I’m determined to give it a try and sit here for just one coffee, but the cup feels bottomless, and I can’t drink it quickly enough. My gaze moves over the edges of her bodice, and I sense sadness lurking between us, challenging our poised facades. 

This static friend holds a wave of grief that once threatened to hollow me out. At 18, when I received her, I barely sensed my own life. I wasn’t equipped to process the loss of my cousin’s life. I remember not being able to breathe, let alone function at school. It’s difficult to spend time with the memories of that loss, even now, over two decades later.

I move my attention a little closer to the hurt. It makes me think of a dear friend who recently lost a parent. She gets it. I wonder if the inner strength that maitri teachers speak of will ever come. None of this feels like loving-kindness. Still, I understand that grief brings up resistance and is a struggle for most people, so I give myself a pass.

The ballerina is elegantly poised with arms raised over her head, and fingers bent inward. They create the shape of a circle, but it should be a halo. She’s endured so much. Like me, she’s good at appearing as something she’s not. When you look closely, beneath the layer of dust, she’s deeply fractured. Everywhere. There are lines running through her legs, the tulle of her dress, her thin arms, her face; nothing is whole. I’m afraid to touch her. She’s barely held together by Krazy Glue and fear. The sun has baked fragility into places that once were not so yellowed. Some pieces are missing. There’s a chip on her dress that’s bridged by something wispy, possibly a spiderweb. I don’t dare clean it. 

Twelve years ago, while renovating the house, a gust of wind crashed her to the ground. My husband’s guilt and patience saved her when I had given her up. I don’t know how he managed to (painstakingly) piece her back together like reverse Jenga.

She was 16 when she died—Selina, my sister from another mother. It didn’t help that everyone told me she looked so much like me. We joked about it too: 

“Nice hair.” “You too.” 

“You look good.” “Right back at you.”

Selina gave me the ballerina statue as a gift for confirming her. It was a surprise when Selina picked me to be her symbolic spiritual guide, given that we were only two years apart. 

Now I have her to be mine. Memories of the funeral flash through my mind invasively. Seeing her lying in stillness, snuffed out, empty. Half of her face was covered because the accident damaged her too badly. Half of my face lacked its mirror. I approached her casket, playing a strange movie in my head with a different ending.

I imagined grabbing her, raising her with so much love that it would lift her out of death. She’d open her eyes and take a sharp breath like someone grasping air after being kept underwater too long. I’d hold her and carry her to her mom. Surely her mom would know how to comfort her and love her in a way that would make things right again. The countless, drama-fueling faces crowding the room made her casket feel encaged. I hated every single one of those people.
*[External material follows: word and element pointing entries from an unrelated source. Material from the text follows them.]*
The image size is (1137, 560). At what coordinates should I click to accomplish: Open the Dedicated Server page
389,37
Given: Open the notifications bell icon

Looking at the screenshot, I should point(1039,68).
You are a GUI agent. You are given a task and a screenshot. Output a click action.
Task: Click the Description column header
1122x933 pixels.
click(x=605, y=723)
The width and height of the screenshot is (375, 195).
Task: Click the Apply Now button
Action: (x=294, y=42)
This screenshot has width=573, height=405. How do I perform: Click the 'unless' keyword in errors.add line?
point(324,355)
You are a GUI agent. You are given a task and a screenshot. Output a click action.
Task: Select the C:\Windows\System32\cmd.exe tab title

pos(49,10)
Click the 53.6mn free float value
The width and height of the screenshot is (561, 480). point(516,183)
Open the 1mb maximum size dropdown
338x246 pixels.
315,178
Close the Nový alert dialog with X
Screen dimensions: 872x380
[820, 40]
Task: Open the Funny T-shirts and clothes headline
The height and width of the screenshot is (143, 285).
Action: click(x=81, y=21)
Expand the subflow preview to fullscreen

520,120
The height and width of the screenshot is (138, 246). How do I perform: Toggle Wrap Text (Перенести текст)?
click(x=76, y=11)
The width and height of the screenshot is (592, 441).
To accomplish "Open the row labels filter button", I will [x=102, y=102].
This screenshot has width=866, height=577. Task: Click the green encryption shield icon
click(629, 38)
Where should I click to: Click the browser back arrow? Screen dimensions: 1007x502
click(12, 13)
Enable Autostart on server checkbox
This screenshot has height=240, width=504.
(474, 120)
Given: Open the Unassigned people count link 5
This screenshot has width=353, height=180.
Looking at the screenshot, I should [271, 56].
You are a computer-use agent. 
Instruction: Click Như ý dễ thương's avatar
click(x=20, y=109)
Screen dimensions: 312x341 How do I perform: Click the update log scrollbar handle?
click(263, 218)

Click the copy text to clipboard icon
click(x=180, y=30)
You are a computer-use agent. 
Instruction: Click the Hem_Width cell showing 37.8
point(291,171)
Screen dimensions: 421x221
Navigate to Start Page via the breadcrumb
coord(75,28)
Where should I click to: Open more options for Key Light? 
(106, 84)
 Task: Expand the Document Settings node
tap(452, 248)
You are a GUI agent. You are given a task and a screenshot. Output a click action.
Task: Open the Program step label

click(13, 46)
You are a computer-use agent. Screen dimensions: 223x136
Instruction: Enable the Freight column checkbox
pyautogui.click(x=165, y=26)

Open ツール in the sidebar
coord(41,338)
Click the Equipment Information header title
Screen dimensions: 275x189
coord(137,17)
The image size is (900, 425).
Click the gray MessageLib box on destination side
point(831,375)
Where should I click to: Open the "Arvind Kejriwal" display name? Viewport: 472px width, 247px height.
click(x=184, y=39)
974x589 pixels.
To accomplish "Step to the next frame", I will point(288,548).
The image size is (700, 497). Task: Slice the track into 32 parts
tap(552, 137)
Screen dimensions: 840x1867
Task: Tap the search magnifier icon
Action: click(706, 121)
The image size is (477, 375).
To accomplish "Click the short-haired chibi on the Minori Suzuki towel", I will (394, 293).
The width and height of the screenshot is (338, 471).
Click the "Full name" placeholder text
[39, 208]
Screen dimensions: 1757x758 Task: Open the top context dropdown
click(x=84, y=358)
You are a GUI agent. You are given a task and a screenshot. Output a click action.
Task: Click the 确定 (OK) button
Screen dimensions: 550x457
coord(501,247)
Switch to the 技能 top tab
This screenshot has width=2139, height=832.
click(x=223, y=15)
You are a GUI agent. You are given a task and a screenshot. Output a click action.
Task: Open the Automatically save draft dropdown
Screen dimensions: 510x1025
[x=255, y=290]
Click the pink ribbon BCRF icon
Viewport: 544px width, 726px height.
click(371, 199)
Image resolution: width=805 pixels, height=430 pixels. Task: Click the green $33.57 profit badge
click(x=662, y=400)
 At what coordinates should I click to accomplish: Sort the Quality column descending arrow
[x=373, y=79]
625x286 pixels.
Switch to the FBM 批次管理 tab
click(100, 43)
I remember one night when my cousins came to visit. We were all dancing to The Cult’s “She Sells Sanctuary,” singing “The world. Oh, the world turns around” while spinning with our arms out. Selina had this saying, “You’re a cool kid,” looping through the night. She said it a lot and used it as if it was a period at the end of a sentence.

“That song’s the best. You’re a cool kid!”

She didn’t know it, and I didn’t know it, but I really needed to hear that. She made me feel special, and I liked thinking of myself as a cool kid in her eyes. 

As it turns out, I was struggling with depression that started at the age of 12 and only began to lift in my 30s after much therapy. It’s what drew me to help others in my career. 

Tears stream my cheeks, remembering the lightness of that moment dancing like cool kids. I’ve dreamt of her often since then, and I’m always aware that these dreams are visitations. They are happy, easy visits. Once, we were at an ice cream shop, and another time I dreamt of giving her a piggyback ride on the beach. 

I always wake up sad after seeing her. It makes sense, though. Selina deserves being deeply missed and grieved.

I catch myself smiling, grateful for the resiliency that brought me to this moment. I sigh and sip the last of my coffee.

It feels good to share my sadness with an old friend.